ストレス社会

nobuotto

第1話

 スマートハウスからスィートハウスへ!!     

 ホームセキュリティ、部屋毎の最適な冷暖房調整、季節料理をリコメンドする冷蔵庫、賢い家電のスマートハウスは当たり前。これからは家と人が共生するスウィートハウスへ。スウィートハウスネットに接続するだけで新しい生活が始まります。

 政府が強力に推進しているスィートハウスネットに接続してから、我が家は明るくなった。照明ではなく気分が明るくなったのである。

 スィートハウスは妻のかけがえのない友になった。気が滅入ると心安らぐ音楽が流れ、トレーニングルームでは励ましの言葉が流れる。一人でゆっくりしたいと思うと、子供向けの映画が映し出される。子育て専業主婦のストレスを解消してくれるのである。

 妻は生き生きし始めた。いつもスィートハウスに語りかけて満足するのであった。

 過酷な競争社会で疲れ切って帰ってきた上に妻の不平不満を聞くというストレスに晒されている私、いや日本中の男たちもスィートハウスのおかげで家でゆっくりと寛げるようになったのであった。

***

「解析できた。意外と古いアルゴリズムだった。チルドレンズに解析プログラムをアップするよ」

「声を出しちゃ駄目」

 姉のマリーは声を潜めて弟のマックを叱る。家の会話は全て盗聴されている。二人は自分たちが所属する天才児のハッカー集団チルドレンズで開発したオリジナル手話で会話を続けた。

「ごめん。このプログロムを使えばロックがサーバに入れるはずだ。あとは、あいつの学校のメンバーに任せればうまくやるはず」

「もうすぐね。きっとパパもママも騙されていることに気づいてくれるわ」

「それは、怪しいね。大人たちにあまり期待しないほうがいいと思うよ」

***

 国家技術院情報戦略室長のダンが大統領に呼ばれた。

「普及状況はどうだ」

「国内家庭四十五%の普及率です。ここまで来れば、ブームに乗り遅れまいと一気に進むはずです」

「よし、これで国民の全ての情報は私の手の中だ。国民の望むサービスに隠せばいいという君の提案通りに進んでいるな」

「情報だけではありません。国民の不満をキャッチして、それを解消するための音楽、匂いなど感性操作も完璧に行えます」

「素晴らしい。この何十年も多くの政権が短命に終わってきた。どんな成果をだした政権でもだ。ストレスの矛先を政府に向ける、こんなバカげた風潮もこれで終わりになる。もっと普及を進めてくれ」

***

「ロックから連絡きた。サーバへの潜入は完璧にできたって」

 いつものように手話で話す。

「サーバーからネットへの接続はどう」

「今プログラムを書いて送ってやった」

「じゃあ、明日にはチルドレンズのサービス開始できるわね」

***

 妻は今日も機嫌がいい。私も、仕事の不満をスィートハウスと話せてすっきりした。会社の不正に我慢していたが、内部告発保護法をスィートハウスから教えてもらい心は決まった。

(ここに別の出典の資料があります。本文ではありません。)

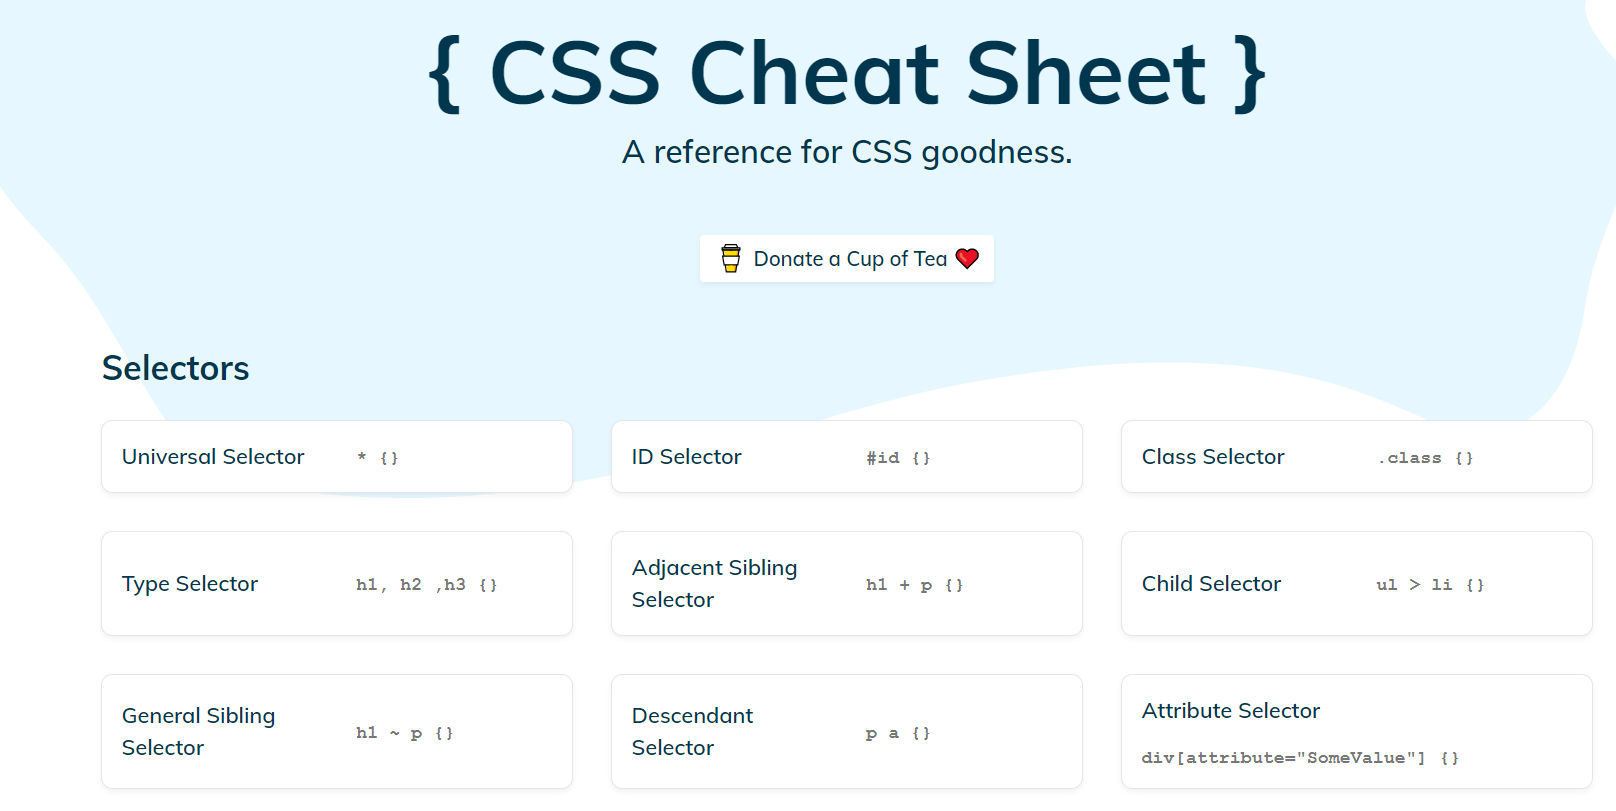Click the 'h1 + p {}' code snippet

pyautogui.click(x=915, y=585)
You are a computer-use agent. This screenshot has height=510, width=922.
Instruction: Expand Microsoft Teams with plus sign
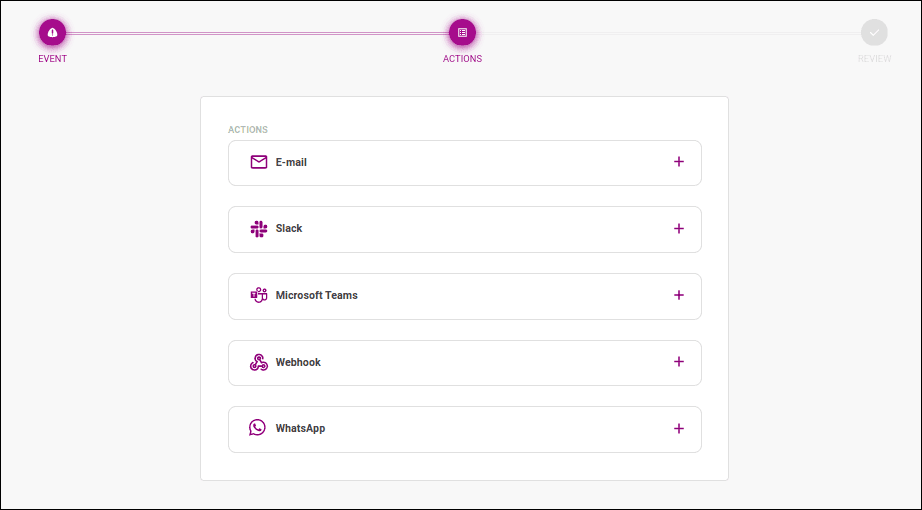[679, 295]
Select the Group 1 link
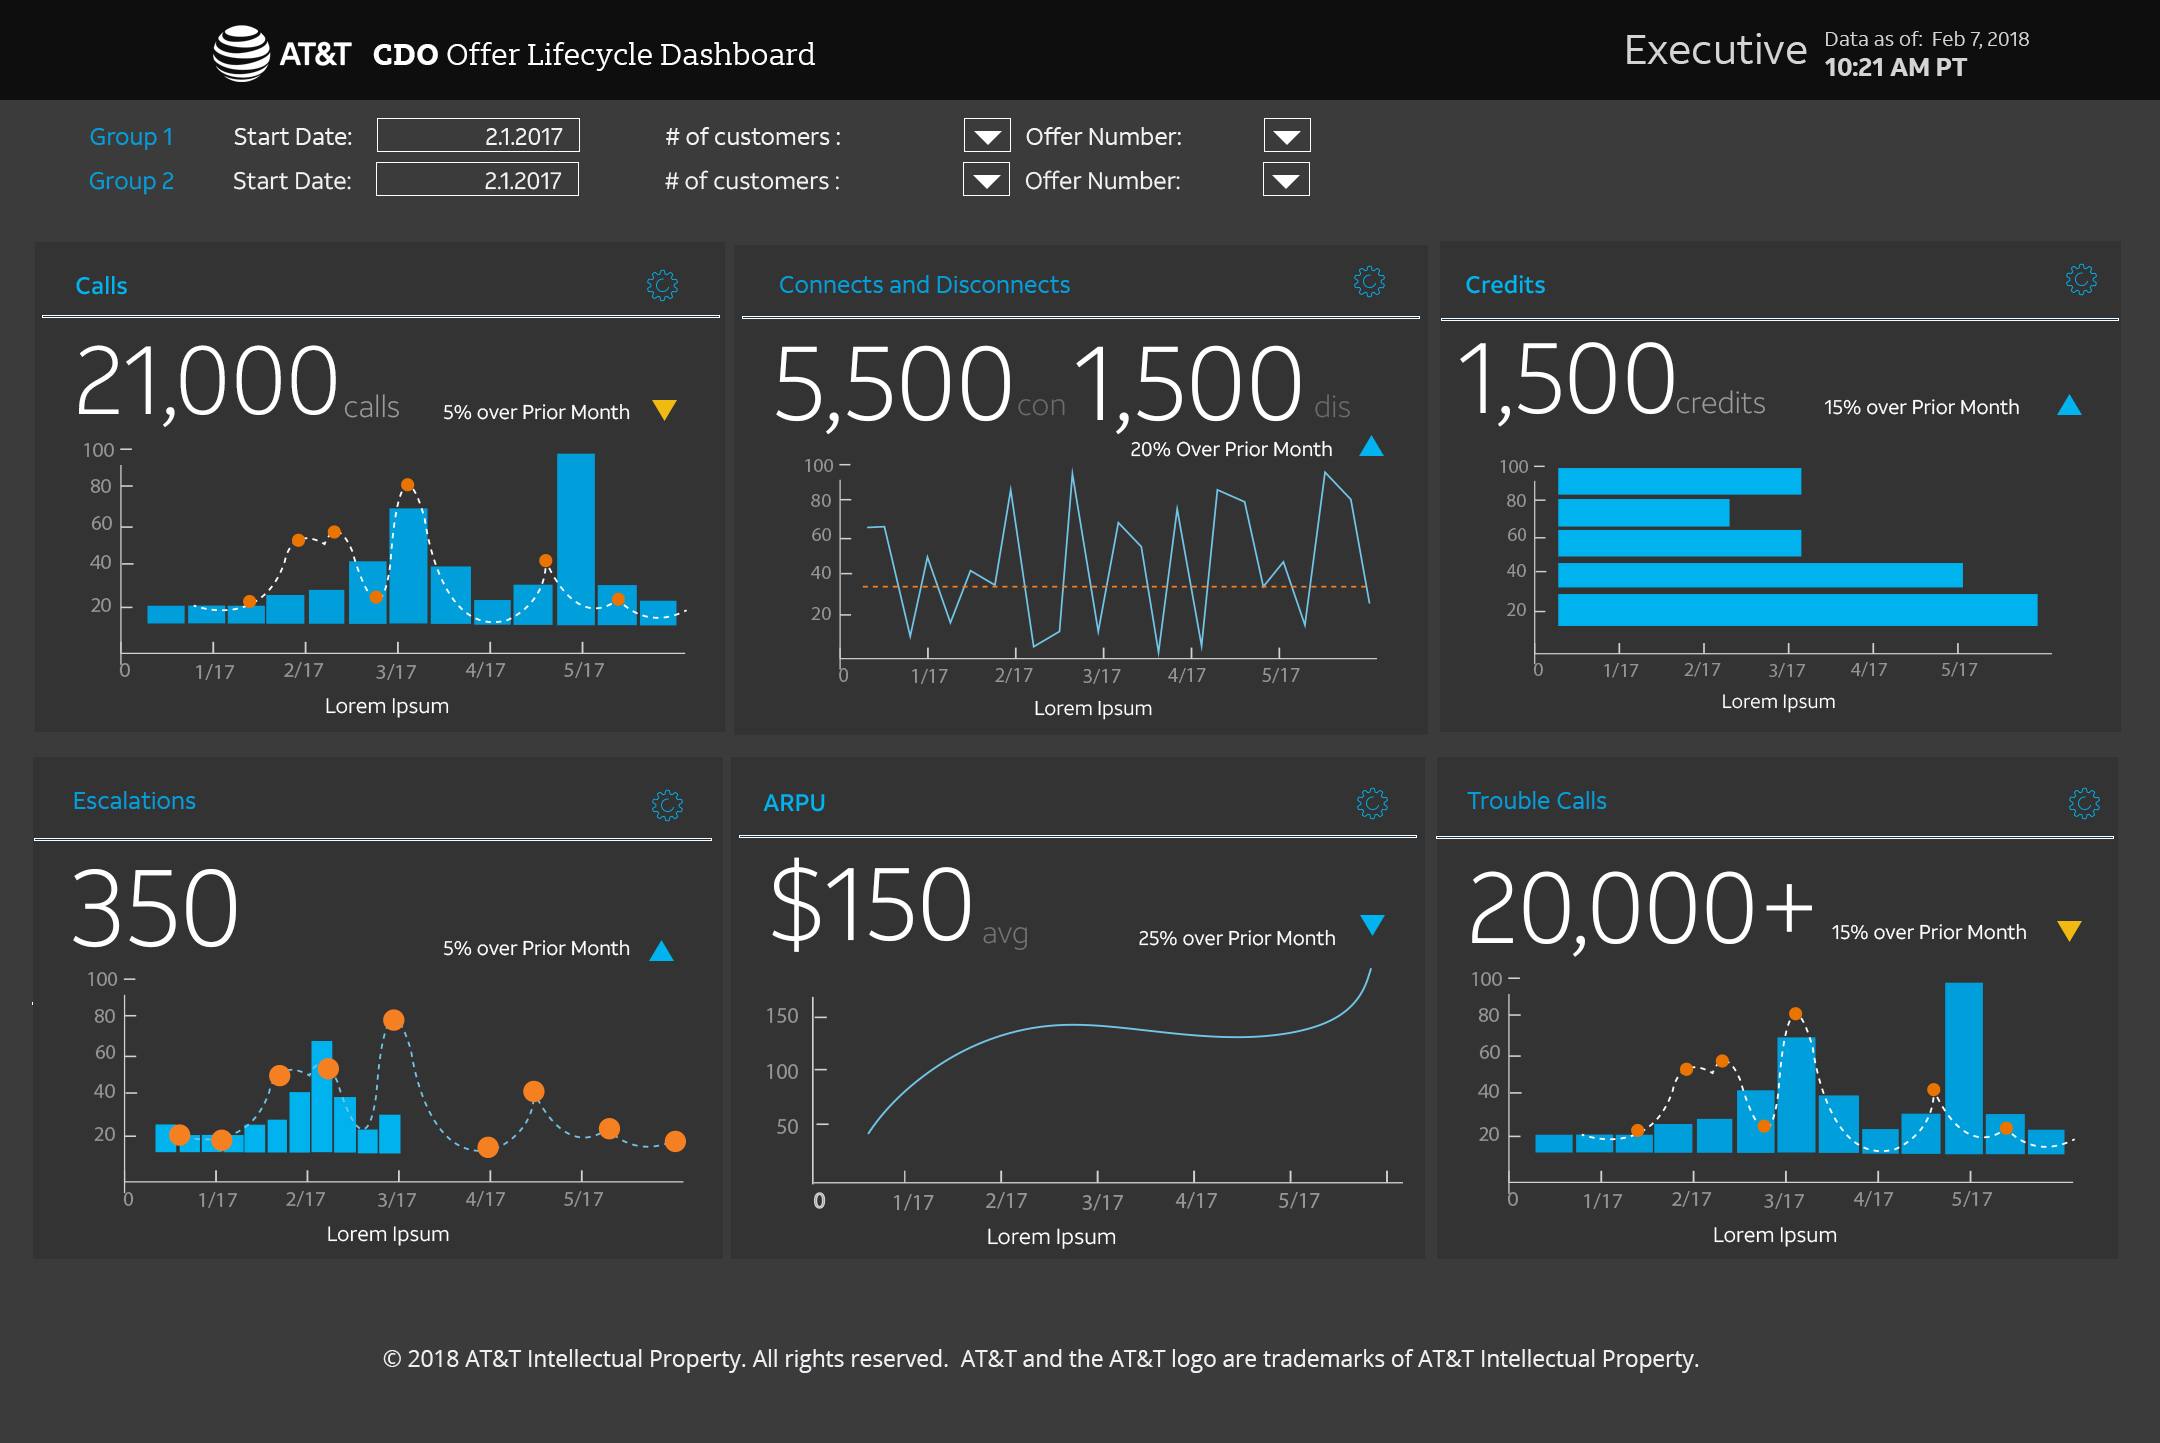This screenshot has height=1443, width=2160. pyautogui.click(x=131, y=136)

 ただ、実際に行動に移すかどうかは、この先の状況をみてまた判断しよう。スィートハウスは本当に素晴らしい。導入を進めた政府の支持率が上がっているのも当然である。

 そんなスィートハウスから耳を覆いたくなるような雑音が流れた。雑音が消え、しばらくすると会話が流れてきた。

「大統領、各企業の機密が入手できました」

「よし、企業幹部を個別に招集しろ。次回の選挙資金はこれで安泰だ」

「野党幹部のお婦人方の不平不満のデータも入り続けています」

「よし、野党対策はこれでいくぞ」

 大統領とその側近の声である。ほとんど無料で利用できるスィートハウスの真の目的がわかった。

 マリーとマックがリビングに来た。

 私は一人の国民として、また父として政府の犯罪が如何に許しがたい行為か二人に熱く語った。相手が誰であろうと不正を許さない信念を二人には持ってもらいたい。

 しかし、二人には難しい話だったのだろう、的外れのコメントを言って部屋に戻ってしまった。